I ripped the name of this column off a refrigerator magnet in The Observer office. I once injured my eye with an ice cube tray. I told my SAGES professor that I could not be photographed for a Blackboard page due to religious reasons when really I was having a bad hair day. I spent my history department award check on shoes. I have been known to hustle my boyfriend’s friends while playing poker. I do not drive because I am considered to be a hazard to all life forms on the road. I thank grade inflation every day or my stellar grade point average – I love CWRU’s no +/- grading policy so much that I worship it as a god, second in importance only to Tim Gunn.
In short, I am narcissistic, self-serving, and basically incompetent.
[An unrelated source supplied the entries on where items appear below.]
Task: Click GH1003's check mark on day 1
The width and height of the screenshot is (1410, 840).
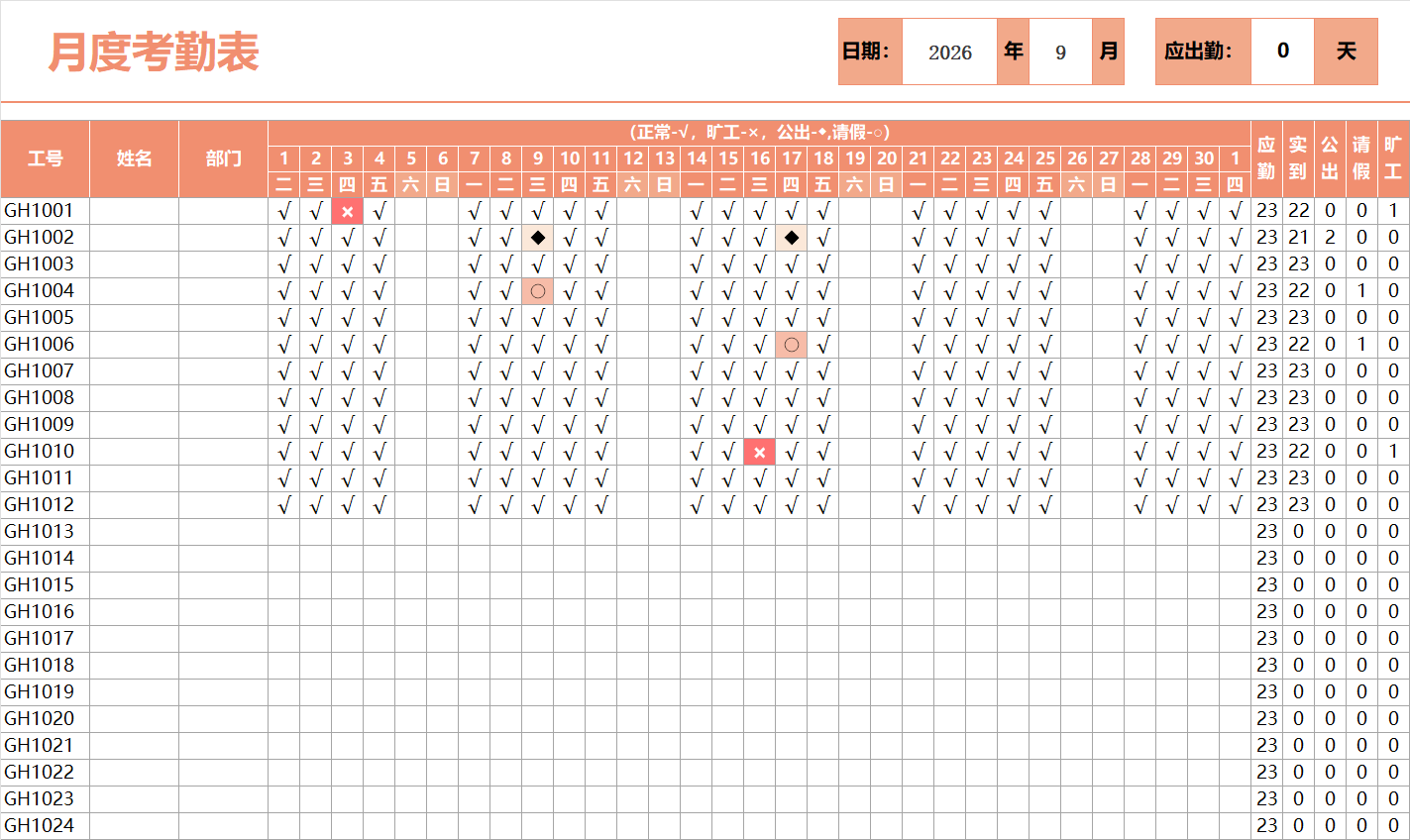Action: (283, 264)
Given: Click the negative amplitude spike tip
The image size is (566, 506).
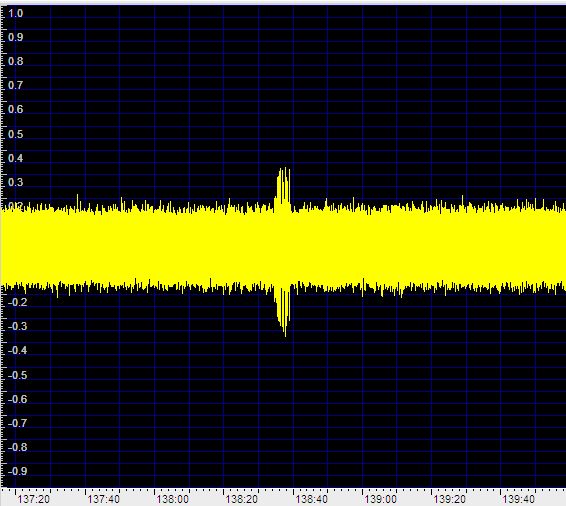Looking at the screenshot, I should (x=285, y=335).
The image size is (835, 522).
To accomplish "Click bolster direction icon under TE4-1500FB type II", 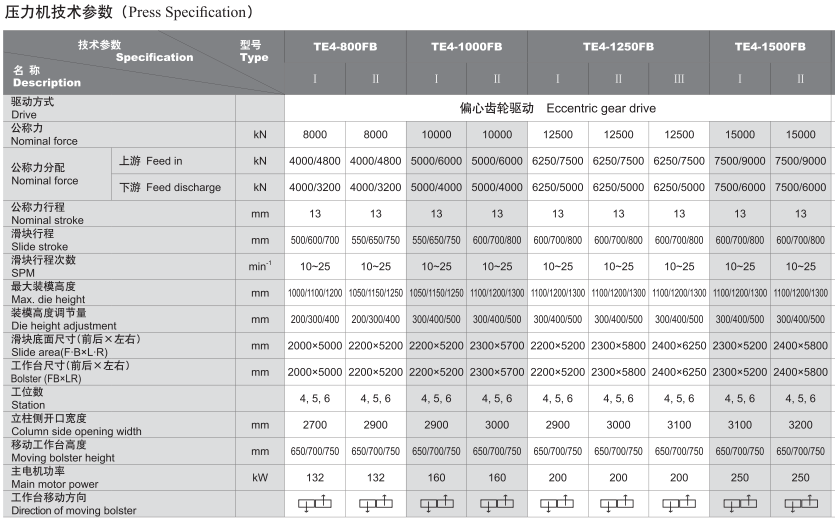I will [801, 504].
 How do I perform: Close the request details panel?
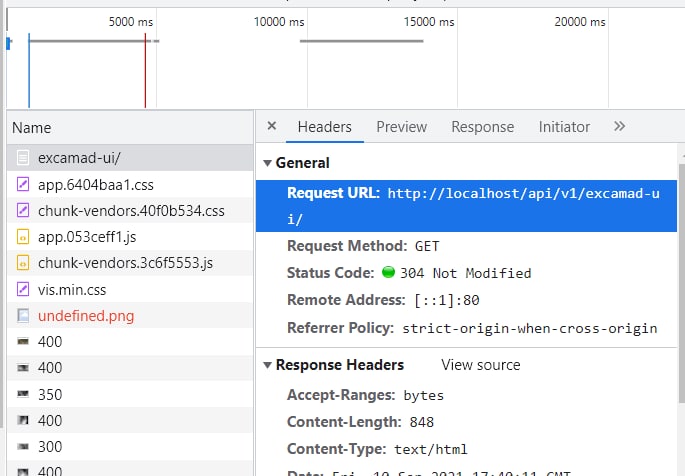pyautogui.click(x=271, y=127)
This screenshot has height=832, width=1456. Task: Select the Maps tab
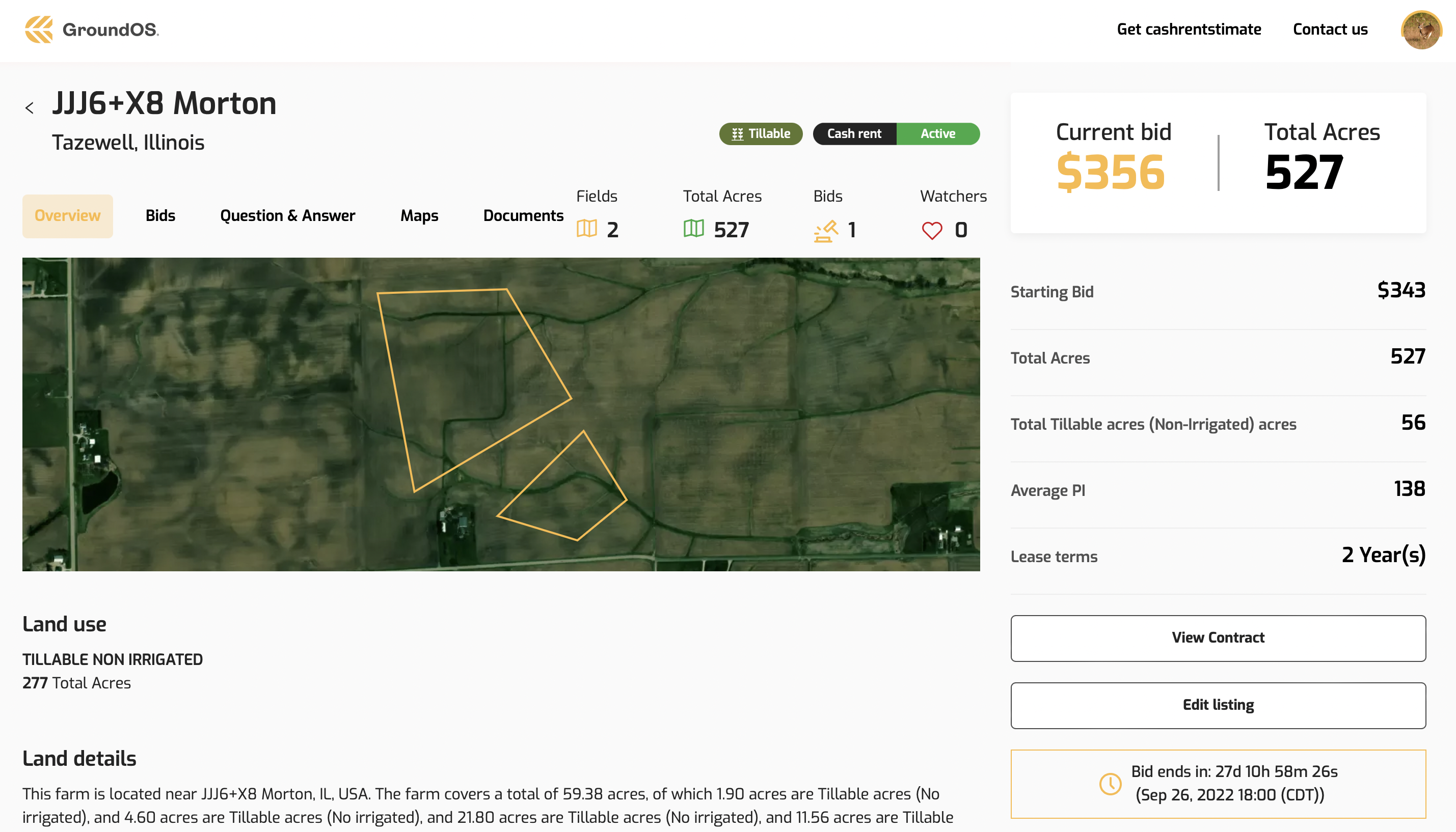pyautogui.click(x=419, y=216)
While I am willing to admit these failings – and that I am not an authority regarding any subject – many people you will encounter at CWRU, and throughout the rest of your life, will not. They will pretend that because they are in positions of authority, they know everything about everything and have no faults whatsoever. You will be forced to deal with “argument by authority”, the fancier way of describing the phrase “because I said so.” Argument by authority will be used as a weapon against you by professors, administrators, and even other students.
I hate these people.
Many of you will come to hate them as well. But some of you in the class of 2014 will learn to use argument by authority to your advantage. So this column is not addressed to you. Instead, this column is addressed to the rest of your class. I am writing to those individuals who still have enough subversive spunk in them to ask fun questions like, “Where is your evidence?” and “How do you know this?”
The one thing I hope your class does is question the various authorities around you, be it administrative, academic, or those annoying people who insist that because they are the leader of an organizatio they know everything about everything and can boss you around. Simply because someone has their PhD, or is a dean, or is the president of a student organization does not mean they are right about anything.
I really don’t care whether your class produces a Nobel Laureate or the next president. What I hope is that when you enter the real world you will have enough sense to question people regardless of whether they’re your boss, your neighbor, or a talking head on TV. I want you to not believe people simply because they are in a position of authority. I want you to be able to critically evaluate fun statements like, “I’ve been to Africa three times. All right? You can’t bring Western reasoning into the culture. The same way you can’t bring it into fundamental Islam,” and “It doesn’t say anywhere in the Constitution this idea of the separation of church and state.” (Yes, Bill O’Reilly and Sean Hannity, we know what you’re saying. And it makes our brains hurt.)
This first year at school will be intimidating, no matter how much of a subversive punk you aspire to be. But you still need to question those authorities around you and develop your interrogation skills now. I don’t want members of your class in four years to blindly allow yourselves to be bullied or manipulated into believing something because someone has some sort of authority over you.
Your parents are paying way too much money for that to happen.